Galway county is Ireland’s second largest county. Galway covers 2,293 square miles; yet, a third of the population lives in Galway City alone. The city of Galway once served as the ancient trading port and home to the “14 Tribes” who inhabited the area. The western area bordered the sea and was supported mostly by fishing, while the eastern region holds rich farmland. The areas culture was diverse and so are its records of genealogical concern. Records for outlying areas are the most sporadic, with improved record survivability in and around Galway City. With over half the county’s population emigrating away after the Great Famine, people with Irish ancestry live in large numbers all over the world. To help researchers, both within and without the country, find and locate records for Galway, Peadar O’Dowd has written Tracing Your Galway Ancestors.
Unlike many areas in Ireland, Galway City was not founded by the Vikings; rather, the city was begun by Norman adventurers in the 1230s. The Normans were strangers and thus came the Gaelic title Gaillimh, from which Galway is derived, meaning “The Place of the Strangers.” The current population, according to the 2006 census, of Galway city is 72,414. The entire rest of the county only add about twice that number more, at 159,052. These population figures are probably a fraction of what they once were, as the entire country’s population if roughly two million fewer people than the county had in 1841. Mass emigration took its toll. So many people with family ties to Galway now live in other countries.

- RECORDED DATA -
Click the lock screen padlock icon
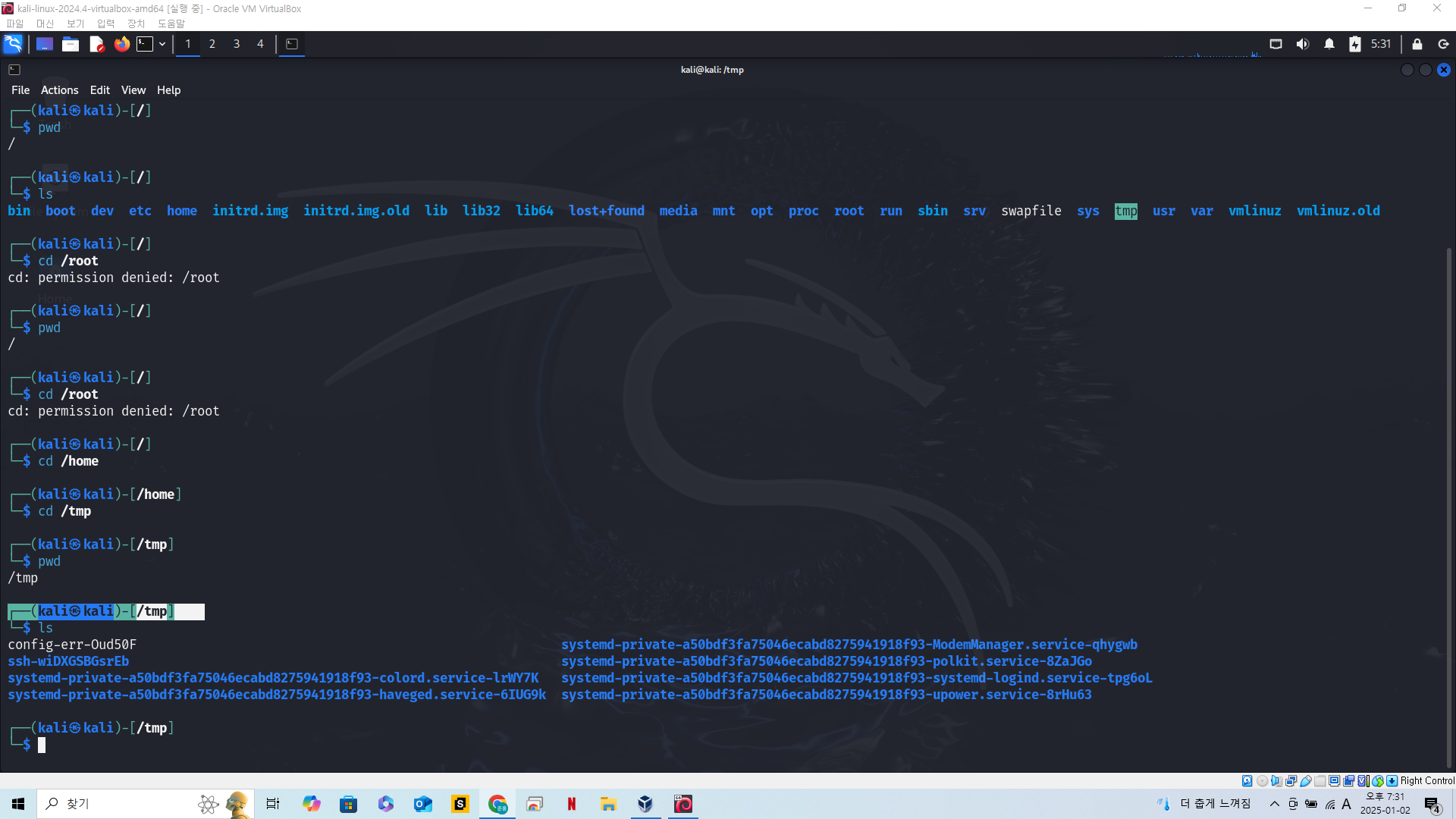 coord(1417,44)
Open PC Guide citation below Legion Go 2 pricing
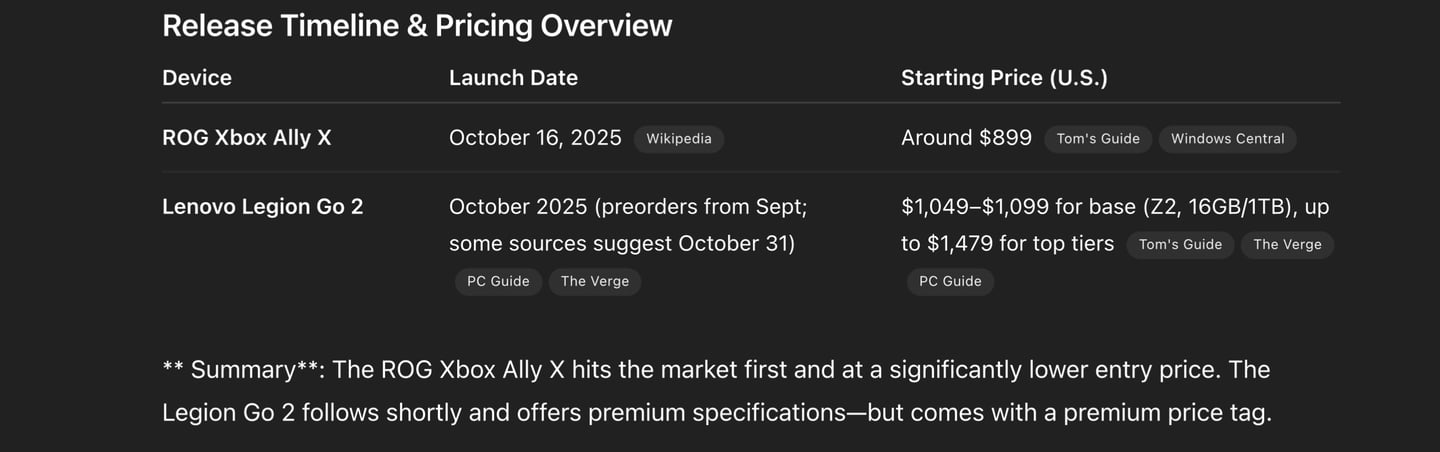Viewport: 1440px width, 452px height. click(950, 281)
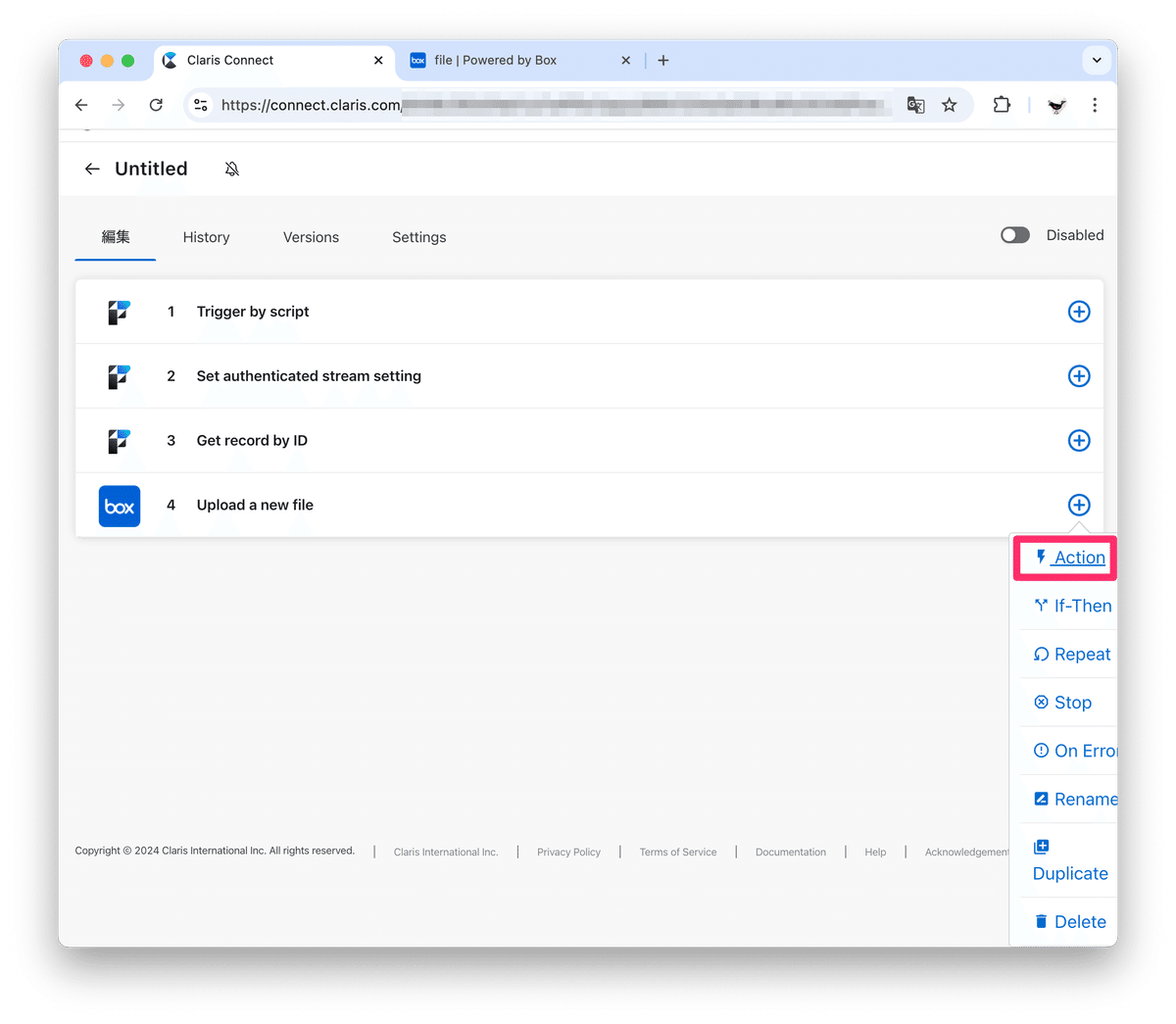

- WHAT TO WORK ON -
a. Answer these questions from the Galway passage, one per line, marking each answer (i), (ii) or (iii) to match:
(i) How many square miles does Galway county cover?
(ii) Who began Galway City, and in what decade?
(iii) What does the Gaelic title Gaillimh mean?
b. Rewrite the Galway passage between "Unlike many areas" and "in other countries.", inclusive, renaming "Vikings" as "Norsemen".
c. Summarize the Galway passage in two sentences.

- RESULTS OF THE TASKS -
a.
(i) 2,293 square miles
(ii) Norman adventurers, in the 1230s
(iii) "The Place of the Strangers"

b.
Unlike many areas in Ireland, Galway City was not founded by the Norsemen; rather, the city was begun by Norman adventurers in the 1230s. The Normans were strangers and thus came the Gaelic title Gaillimh, from which Galway is derived, meaning “The Place of the Strangers.” The current population, according to the 2006 census, of Galway city is 72,414. The entire rest of the county only add about twice that number more, at 159,052. These population figures are probably a fraction of what they once were, as the entire country’s population if roughly two million fewer people than the county had in 1841. Mass emigration took its toll. So many people with family ties to Galway now live in other countries.

c. Galway is Ireland's second largest county, with a third of its population in Galway City, a former trading port begun by Norman adventurers in the 1230s whose Gaelic name means "The Place of the Strangers." After over half the county's population emigrated following the Great Famine, many people of Galway ancestry live abroad, and Peadar O'Dowd wrote Tracing Your Galway Ancestors to help researchers find the county's records, which survive best in and around Galway City.